### Work to be completed
Look through the data below for the line with "Open Introduction to" and the line with "Task: Edit price 1,572,166.7 via pencil icon", then output those two and all lines in between, exactly as written.

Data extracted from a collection

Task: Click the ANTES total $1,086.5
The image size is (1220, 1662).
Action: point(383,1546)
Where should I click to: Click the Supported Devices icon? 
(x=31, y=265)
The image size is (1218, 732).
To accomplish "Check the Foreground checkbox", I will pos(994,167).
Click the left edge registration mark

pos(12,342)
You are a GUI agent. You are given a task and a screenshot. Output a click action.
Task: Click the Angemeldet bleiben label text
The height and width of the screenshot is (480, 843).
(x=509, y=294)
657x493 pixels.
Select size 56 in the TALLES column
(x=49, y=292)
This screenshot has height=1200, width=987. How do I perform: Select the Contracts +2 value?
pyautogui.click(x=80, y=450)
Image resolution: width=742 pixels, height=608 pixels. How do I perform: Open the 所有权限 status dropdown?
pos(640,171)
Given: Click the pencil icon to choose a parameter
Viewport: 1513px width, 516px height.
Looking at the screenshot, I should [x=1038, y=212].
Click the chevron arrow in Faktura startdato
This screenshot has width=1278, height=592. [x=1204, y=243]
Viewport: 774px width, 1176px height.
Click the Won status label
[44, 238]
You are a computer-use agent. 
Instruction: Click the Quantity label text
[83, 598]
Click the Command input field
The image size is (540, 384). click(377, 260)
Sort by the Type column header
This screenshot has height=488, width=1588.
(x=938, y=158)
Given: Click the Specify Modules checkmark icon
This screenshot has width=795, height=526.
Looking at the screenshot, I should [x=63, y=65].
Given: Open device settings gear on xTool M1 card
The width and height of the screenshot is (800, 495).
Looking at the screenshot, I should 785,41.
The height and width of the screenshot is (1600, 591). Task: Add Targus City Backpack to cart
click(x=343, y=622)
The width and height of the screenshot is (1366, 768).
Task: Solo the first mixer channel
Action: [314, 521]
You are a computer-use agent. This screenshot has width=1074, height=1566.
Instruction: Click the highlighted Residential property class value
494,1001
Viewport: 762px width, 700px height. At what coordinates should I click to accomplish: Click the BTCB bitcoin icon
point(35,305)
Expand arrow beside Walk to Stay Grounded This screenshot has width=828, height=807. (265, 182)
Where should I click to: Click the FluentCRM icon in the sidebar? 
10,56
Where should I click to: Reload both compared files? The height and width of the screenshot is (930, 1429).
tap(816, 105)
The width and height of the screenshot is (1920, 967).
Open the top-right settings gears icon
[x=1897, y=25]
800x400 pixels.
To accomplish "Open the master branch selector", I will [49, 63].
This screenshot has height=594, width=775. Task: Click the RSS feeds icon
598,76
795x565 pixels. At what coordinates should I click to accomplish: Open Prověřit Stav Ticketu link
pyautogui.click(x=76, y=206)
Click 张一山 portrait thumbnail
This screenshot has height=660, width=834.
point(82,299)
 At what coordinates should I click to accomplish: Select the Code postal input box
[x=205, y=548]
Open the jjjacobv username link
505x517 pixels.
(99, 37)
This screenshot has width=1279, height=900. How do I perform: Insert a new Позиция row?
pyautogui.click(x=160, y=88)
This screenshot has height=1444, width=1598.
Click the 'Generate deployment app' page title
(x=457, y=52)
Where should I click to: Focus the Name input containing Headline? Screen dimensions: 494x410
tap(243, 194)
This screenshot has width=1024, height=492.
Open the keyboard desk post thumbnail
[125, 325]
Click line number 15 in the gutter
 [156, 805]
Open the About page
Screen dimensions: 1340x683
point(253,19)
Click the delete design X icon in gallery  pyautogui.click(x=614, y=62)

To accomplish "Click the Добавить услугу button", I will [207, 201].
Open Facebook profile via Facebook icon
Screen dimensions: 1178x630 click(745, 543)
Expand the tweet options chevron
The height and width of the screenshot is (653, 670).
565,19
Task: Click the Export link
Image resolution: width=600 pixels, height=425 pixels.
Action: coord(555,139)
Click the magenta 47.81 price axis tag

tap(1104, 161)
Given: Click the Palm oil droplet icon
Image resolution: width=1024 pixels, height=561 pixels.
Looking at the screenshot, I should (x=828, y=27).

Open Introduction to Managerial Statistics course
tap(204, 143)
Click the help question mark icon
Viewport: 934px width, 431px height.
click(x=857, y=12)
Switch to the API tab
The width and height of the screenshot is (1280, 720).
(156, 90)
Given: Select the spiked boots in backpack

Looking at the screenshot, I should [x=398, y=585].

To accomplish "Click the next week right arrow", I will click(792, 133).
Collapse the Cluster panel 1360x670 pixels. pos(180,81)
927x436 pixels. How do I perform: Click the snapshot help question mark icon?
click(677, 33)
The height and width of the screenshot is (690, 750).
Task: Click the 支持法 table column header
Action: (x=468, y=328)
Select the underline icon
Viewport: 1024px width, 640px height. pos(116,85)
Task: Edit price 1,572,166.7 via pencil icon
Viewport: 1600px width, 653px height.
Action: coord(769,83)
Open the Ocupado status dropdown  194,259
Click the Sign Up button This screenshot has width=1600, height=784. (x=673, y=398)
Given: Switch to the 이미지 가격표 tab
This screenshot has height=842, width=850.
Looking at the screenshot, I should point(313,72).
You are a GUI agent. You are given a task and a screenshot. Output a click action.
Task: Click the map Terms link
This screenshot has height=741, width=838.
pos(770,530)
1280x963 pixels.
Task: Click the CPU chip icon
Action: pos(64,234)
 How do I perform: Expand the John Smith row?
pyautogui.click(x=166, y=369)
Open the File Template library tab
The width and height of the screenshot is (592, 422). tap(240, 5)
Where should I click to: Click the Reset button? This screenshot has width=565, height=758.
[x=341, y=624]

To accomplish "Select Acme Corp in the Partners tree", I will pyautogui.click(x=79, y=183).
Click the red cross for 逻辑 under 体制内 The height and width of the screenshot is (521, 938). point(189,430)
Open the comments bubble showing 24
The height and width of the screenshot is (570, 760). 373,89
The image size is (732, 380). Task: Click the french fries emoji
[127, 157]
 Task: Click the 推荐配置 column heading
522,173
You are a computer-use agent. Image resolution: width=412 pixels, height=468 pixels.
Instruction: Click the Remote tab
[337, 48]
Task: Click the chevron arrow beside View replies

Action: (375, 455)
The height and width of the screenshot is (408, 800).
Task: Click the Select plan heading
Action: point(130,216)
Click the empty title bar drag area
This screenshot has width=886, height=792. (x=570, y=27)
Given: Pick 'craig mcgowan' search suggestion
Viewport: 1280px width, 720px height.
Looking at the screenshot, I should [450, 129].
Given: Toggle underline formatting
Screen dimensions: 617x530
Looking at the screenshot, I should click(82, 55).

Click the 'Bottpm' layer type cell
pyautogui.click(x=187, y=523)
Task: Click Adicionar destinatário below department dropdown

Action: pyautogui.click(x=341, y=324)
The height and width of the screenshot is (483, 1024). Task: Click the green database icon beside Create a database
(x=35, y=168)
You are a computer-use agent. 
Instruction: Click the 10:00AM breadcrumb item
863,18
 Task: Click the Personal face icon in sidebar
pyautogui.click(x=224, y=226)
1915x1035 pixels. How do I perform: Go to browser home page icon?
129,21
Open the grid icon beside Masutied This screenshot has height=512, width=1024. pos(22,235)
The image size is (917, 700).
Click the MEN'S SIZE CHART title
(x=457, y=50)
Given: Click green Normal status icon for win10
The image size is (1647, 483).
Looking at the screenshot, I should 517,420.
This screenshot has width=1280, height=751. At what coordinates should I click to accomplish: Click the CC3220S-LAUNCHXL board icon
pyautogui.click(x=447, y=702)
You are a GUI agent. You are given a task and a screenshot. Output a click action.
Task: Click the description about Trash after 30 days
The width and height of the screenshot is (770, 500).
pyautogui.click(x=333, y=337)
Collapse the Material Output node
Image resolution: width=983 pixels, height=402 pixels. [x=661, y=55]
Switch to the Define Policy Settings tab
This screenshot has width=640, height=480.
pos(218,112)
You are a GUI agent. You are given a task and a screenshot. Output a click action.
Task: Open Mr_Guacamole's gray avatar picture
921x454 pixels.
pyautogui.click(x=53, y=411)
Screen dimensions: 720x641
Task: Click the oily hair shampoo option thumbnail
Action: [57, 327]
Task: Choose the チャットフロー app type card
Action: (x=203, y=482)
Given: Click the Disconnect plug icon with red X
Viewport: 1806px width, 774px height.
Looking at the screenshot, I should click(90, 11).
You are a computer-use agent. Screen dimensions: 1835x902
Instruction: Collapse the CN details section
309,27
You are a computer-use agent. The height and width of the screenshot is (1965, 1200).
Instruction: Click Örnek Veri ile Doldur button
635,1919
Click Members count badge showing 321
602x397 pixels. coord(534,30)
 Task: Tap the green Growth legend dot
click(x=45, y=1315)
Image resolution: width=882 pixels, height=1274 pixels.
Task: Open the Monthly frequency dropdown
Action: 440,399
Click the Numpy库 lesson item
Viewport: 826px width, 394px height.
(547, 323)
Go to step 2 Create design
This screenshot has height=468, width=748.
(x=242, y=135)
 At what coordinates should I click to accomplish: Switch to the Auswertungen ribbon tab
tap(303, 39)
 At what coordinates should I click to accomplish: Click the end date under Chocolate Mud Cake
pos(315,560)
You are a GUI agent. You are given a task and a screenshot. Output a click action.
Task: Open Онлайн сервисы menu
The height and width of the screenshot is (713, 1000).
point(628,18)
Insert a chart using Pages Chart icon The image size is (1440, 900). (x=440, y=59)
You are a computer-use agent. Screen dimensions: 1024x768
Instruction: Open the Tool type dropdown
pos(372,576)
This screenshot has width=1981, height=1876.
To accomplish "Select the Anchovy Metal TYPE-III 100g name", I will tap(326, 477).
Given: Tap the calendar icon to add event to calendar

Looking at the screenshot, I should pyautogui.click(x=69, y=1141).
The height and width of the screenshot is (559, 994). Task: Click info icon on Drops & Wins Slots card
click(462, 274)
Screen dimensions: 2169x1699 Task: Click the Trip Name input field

### Answer section
Open Introduction to Managerial Statistics course
tap(204, 143)
Click the help question mark icon
Viewport: 934px width, 431px height.
click(x=857, y=12)
Switch to the API tab
The width and height of the screenshot is (1280, 720).
(156, 90)
Given: Select the spiked boots in backpack

Looking at the screenshot, I should [x=398, y=585].

To accomplish "Click the next week right arrow", I will click(792, 133).
Collapse the Cluster panel 1360x670 pixels. pos(180,81)
927x436 pixels. How do I perform: Click the snapshot help question mark icon?
click(677, 33)
The height and width of the screenshot is (690, 750).
Task: Click the 支持法 table column header
Action: (x=468, y=328)
Select the underline icon
Viewport: 1024px width, 640px height. pos(116,85)
Task: Edit price 1,572,166.7 via pencil icon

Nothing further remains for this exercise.